Sarebbe stato semplice ammettere di non essere stato attento all’amministrazione e che lui da chirurgo dei trapianti, non badava a queste cose: molto meglio, molto più veniale che un’aporia dal sapore ridicolo. Certo in questo caso da amministratore non può dire di non essere stato attento all’amministrazione, ma sarebbe stato molto meglio sostenere di aver commesso degli errori in buona fede e delle leggerezze, piuttosto che imbastire una difesa dalla quale emergono due cose: che il sindaco ha permesso alla burocrazia e ai suoi collaboratori di apporre giustificativi delle sue spese senza alcun controllo, a mesi di distanza e dunque con degli inevitabili errori, anzi con la certezza che quasi tutte le spese sono a questo punto di fantasia; che il medesimo primo cittadino non è mai andato a cena con la sua misteriosa e improbabile moglie, ma con una collaboratrice del Comune, molto rassomigliante ad essa, per parlare di cose riguardanti  l’Organizzazione mondiale della sanità. La persona in questione non potrà che confermare per ovvi motivi, ma questo è del tutto inutile perché non c’è alcun motivo per cui  il sindaco non  debba parlare con i propri collaboratori al Campidoglio dove immagino avrà persino un ufficio, invece di spendere i soldi di tutti per cene superflue. La giustificazione è in qualche modo ancora peggiore dell’accusa e fa il paio con i borborismi demagogici sul fatto che egli non abbia voluto la carta di credito che ha poi usato. Probabilmente chi ha tirato fuori la questione contava proprio sul fatto che il personaggio invece di chiedere semplicemente scusa per peccati veniali si sarebbe slanciato in un’improbabile difesa dalla quale può nascere qualsiasi cosa.

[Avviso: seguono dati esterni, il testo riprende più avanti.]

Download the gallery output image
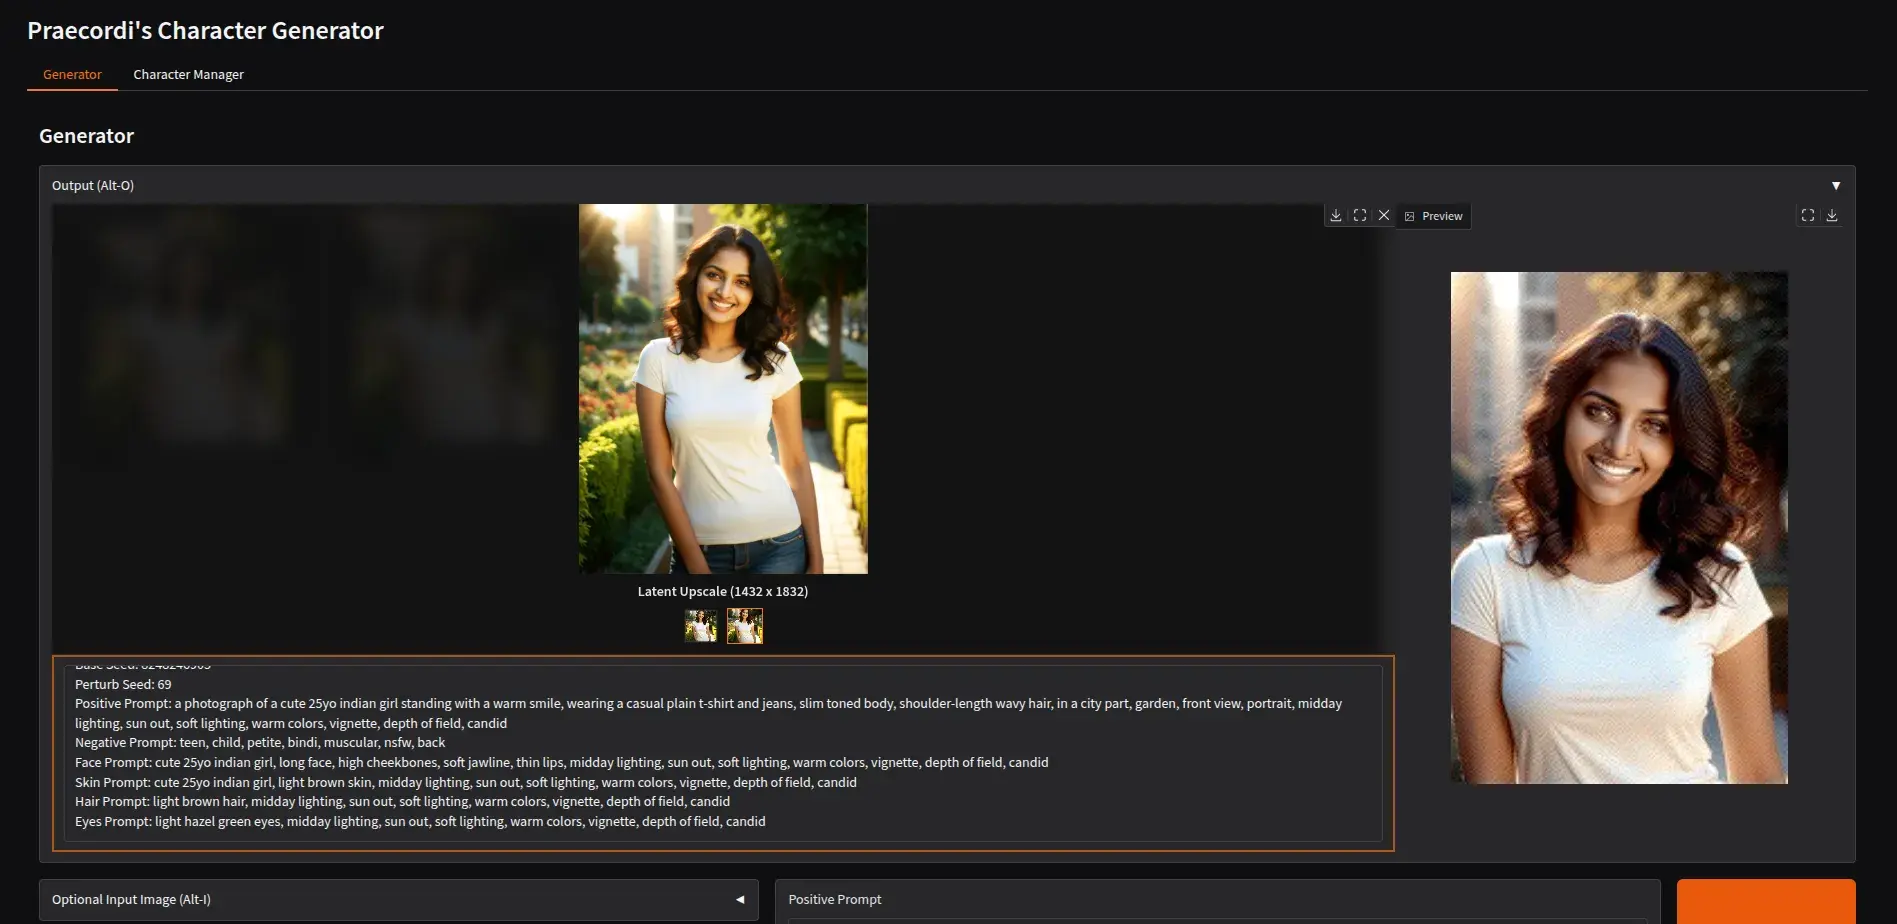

E dopo tutto questo arriva la notizia che il sindaco formalmente ancora in carica non sarà presente alla prima seduta della tornata di processi per Mafia Capitale, né a quello contro Buzzi e Carminati e nemmeno all’apertura del procedimento principale, visto che decadrà dall’incarico 3 giorni prima del suo inizio. Per uno che ha fatto di questa vicenda giudiziaria, giunta a sua completa insaputa, il mantra della sua ragion d’essere, l’assoluzione per la sua inesistenza come primo cittadino, non c’è male. Quindi i fans non hanno bisogno solo di asserire lo strano concetto che al gestore della cosa pubblica è concesso rubare purché sia discreto e non chieda troppo, ma dovrebbero spiegare tutto il senso di una personalità politica che pare ossessiva per certi versi e completamente passiva per altri. Ora non è che voglia infierire sul personaggio come fanno adesso falsi amici e veri nemici, ma voglio solo esprimere il mio sbigottimento di fronte a un’accanimento terapeutico nei confronti di un sindaco assente e in ogni caso del tutto autistico, come se esso potesse essere la soluzione dei mali di Roma e non una complicazione ulteriore degli stessi. Con lui non si va da nessuna parte se non verso una sconfitta clamorosa proprio degli stessi valori di cui Marino è visto, a torto o a ragione, come feticcio. Proprio non si trova di meglio?